### Task directions
Continue the article on memory errors in C/C++ code from the point where it stops.

### Page extract
* * * * * * *

How to Avoid, Find (and Fix) Memory Errors in your C/C++ Code

By Naveen Gv

Naveen Gv is a Technical Consulting Engineer in the Performance Library Lab at Intel Corporation.

Memory errors occur very commonly in C and C++ applications, and they can affect application stability and correctness. These errors are due to programming bugs. They can be hard to reproduce, hard to debug, and potentially expensive to correct as well. Applications that have memory errors can experience major problems. For example, memory leaks can cause an application to run out of memory resulting in the termination of the application, gracefully or otherwise. This article helps understand challenging memory errors in serial/multithreaded applications and provides help on how to use tools to find the errors.





Memory errors can be broadly classified into Heap Memory Errors and Stack Memory Errors. Some of the challenging memory errors are:
  • Invalid Memory Access in heap and stack
  • Memory leak
  • Mismatched Allocation/Deallocation
  • Missing Allocation
  • Uninitialized Memory Access in heap and stack
  • Cross Stack Access

Invalid Memory Access

This error occurs when a read or write instruction references unallocated or deallocated memory.

* * * * * * *

### Supplied information
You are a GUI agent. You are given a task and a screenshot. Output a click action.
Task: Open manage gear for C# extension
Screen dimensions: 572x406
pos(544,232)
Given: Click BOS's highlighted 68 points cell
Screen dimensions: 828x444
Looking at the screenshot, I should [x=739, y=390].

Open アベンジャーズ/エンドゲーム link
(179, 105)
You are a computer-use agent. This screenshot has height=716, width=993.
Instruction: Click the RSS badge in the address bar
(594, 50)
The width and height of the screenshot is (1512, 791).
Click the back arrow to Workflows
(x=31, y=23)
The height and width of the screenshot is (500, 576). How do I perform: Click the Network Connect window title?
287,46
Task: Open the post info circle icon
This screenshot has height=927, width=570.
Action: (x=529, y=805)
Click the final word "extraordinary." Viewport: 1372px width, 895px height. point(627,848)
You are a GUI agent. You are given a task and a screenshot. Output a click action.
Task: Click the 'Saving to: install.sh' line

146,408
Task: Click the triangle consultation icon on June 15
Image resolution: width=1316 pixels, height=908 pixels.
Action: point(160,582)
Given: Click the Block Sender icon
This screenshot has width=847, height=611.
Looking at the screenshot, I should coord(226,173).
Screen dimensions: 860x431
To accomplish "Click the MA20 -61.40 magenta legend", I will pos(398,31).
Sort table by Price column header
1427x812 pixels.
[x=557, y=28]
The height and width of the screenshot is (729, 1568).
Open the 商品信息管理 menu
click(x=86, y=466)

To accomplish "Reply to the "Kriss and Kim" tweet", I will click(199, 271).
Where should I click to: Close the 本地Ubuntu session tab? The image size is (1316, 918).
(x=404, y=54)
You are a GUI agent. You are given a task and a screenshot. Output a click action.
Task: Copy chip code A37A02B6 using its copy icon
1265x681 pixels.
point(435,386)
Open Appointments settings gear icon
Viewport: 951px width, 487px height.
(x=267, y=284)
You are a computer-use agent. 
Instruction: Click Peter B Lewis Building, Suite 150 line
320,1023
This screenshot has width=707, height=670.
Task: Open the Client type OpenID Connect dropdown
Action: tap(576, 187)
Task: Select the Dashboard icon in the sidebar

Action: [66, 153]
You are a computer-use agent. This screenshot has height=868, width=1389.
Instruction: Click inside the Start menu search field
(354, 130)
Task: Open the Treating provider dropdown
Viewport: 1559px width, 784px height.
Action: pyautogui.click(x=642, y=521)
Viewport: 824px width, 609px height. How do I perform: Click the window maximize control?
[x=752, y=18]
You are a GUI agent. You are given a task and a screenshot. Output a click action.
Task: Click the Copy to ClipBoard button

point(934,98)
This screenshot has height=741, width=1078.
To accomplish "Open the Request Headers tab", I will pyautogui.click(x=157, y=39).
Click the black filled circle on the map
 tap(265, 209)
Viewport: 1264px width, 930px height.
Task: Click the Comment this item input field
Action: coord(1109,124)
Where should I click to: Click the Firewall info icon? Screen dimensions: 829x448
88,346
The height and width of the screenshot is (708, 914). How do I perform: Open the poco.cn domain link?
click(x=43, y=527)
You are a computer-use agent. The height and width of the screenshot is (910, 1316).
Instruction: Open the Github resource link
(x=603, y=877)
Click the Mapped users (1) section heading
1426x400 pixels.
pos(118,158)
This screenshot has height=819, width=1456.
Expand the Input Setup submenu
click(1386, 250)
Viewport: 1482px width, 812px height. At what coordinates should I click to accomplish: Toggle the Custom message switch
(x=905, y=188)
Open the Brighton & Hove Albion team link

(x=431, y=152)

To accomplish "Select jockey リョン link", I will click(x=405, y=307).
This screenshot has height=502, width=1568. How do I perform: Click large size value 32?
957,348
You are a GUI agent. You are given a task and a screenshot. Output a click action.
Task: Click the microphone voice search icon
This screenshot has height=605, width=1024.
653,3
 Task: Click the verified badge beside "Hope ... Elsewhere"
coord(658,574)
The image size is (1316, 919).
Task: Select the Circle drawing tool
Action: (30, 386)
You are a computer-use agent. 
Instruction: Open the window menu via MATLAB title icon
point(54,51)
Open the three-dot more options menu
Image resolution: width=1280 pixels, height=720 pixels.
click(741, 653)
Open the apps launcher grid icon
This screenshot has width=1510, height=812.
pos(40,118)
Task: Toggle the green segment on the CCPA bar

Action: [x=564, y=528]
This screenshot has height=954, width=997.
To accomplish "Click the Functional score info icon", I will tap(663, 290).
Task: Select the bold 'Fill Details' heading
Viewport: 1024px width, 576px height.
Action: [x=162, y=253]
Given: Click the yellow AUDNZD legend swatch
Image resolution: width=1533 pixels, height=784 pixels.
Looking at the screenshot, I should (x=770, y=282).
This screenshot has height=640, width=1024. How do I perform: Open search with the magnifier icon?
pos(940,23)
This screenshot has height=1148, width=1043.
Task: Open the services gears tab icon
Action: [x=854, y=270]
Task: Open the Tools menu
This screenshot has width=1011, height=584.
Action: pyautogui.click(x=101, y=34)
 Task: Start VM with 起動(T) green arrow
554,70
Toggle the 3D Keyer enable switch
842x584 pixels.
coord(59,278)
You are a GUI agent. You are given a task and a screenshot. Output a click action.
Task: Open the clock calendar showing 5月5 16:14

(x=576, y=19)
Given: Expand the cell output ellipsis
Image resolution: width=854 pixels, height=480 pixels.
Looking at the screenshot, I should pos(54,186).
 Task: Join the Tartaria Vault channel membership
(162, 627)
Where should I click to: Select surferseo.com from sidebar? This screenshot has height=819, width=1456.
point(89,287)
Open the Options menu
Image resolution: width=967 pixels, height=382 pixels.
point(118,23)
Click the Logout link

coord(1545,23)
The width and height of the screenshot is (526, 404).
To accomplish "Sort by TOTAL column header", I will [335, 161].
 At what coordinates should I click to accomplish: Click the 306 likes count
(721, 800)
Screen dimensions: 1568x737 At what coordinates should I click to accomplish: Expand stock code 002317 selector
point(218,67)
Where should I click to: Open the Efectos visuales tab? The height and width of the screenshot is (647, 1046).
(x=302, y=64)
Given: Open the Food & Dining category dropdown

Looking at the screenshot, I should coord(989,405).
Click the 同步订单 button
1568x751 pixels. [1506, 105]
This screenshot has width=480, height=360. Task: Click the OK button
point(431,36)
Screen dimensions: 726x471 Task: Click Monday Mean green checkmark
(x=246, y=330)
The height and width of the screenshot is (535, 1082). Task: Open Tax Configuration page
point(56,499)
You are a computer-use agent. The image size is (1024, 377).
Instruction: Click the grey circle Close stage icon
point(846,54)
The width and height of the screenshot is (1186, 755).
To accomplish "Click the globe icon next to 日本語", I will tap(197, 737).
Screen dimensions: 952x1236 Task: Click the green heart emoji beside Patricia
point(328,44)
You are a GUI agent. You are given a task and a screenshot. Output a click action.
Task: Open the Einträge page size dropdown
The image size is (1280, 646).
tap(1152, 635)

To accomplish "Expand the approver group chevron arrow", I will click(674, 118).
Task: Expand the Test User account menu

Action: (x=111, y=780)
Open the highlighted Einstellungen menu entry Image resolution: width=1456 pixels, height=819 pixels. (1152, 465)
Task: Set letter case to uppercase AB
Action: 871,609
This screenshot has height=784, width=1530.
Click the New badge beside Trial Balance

* * * * * * *

### Output
char *pStr = (char*) malloc(25); 
free(pStr); 
strcpy(pStr, .parallel programming.); // Invalid write to deallocated memory in heap

Memory leaks

Memory leaks occur when memory is allocated but not released. If such leaks happen often enough and frequently enough, the leaks will eventually cause the application to run out of memory resulting in a premature termination (gracefully or as a crash).
char *pStr = (char*) malloc(512);
return;

Mismatched Allocation/Deallocation

This error occurs when a deallocation is attempted with a function that is not the logical counterpart of the allocation function used.
char *s = (char*) malloc(5); 
delete s;
To avoid mismatched allocation/deallocation, ensure that the right deallocator is called. In C++, new[] is used for memory allocation and delete[] for freeing up. In C, malloc(), calloc() and realloc() functions are used for allocating memory while the free() function is used for freeing up allocated memory. Similarly, there are APIs in Windows programming to allocate and free memory.

Missing allocation

This error occurs when freeing memory which has already been freed. This is also called "repeated free" or "double free". Example:
char* pStr = (char*) malloc(20); 
free(pStr); 
free(pStr); // results in an invalid deallocation

Uninitialized Memory Access

This type of memory error will occur when an uninitialized variable is read in your application.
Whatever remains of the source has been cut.